DIRECTIONS FOR THIS TASK:
Reproduce each of the rows below verbatim, keeping their order and line breaks.

Dataset entries
## Start
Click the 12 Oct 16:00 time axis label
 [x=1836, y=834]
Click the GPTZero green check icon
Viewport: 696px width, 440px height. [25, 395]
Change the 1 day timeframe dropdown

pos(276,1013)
## End
COMPLETE RESPONSE:
Click the 12 Oct 16:00 time axis label
 [x=1836, y=834]
Click the GPTZero green check icon
Viewport: 696px width, 440px height. [25, 395]
Change the 1 day timeframe dropdown

pos(276,1013)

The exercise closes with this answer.